Where I used to live in Pakistan, I began, some luckless dogsbody employed to break rocks on the roadside earns a dollar a day, of which he saves somewhere between nothing and bugger-all. He can probably keep on working and living hand-to-mouth until he reaches age 60, whereupon he and his lady-wife stop eating or else their grown-up children support them. Suppose they decide on having two. Infant and child mortality run high there, so if the couple plans ahead they factor in some extra rug-rats in case they lose a few along the way. Then half of the sprogs are likely to be girls, who will be of no financial help since they will one day each have a husband with his own retired, rock-breaker parents to support.

Wesley stared back in silence, only blinking.

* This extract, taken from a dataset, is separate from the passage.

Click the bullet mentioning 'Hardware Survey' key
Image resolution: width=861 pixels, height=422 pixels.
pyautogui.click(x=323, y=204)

This, I continued, means that in order to be fairly certain of having the support of a grown-up son, he and his spouse need to have at least four offspring: perhaps two females, one surviving male and one male casualty who crawled down an open drain or something. If he wants to be safer, raising six ankle-biters may be prudent. The little tykes don’t eat much, I added, and once they reach age 7 or so they can be put to work as child-labour to cover their own costs. But if the mother keeps calving girls, then she and her old man had better keep on rolling the old nocturnal dice until she drops a few bouncing baby-boys, what? (I tried to avoid using technical terms so as not to sound presumptuous and to keep things matey).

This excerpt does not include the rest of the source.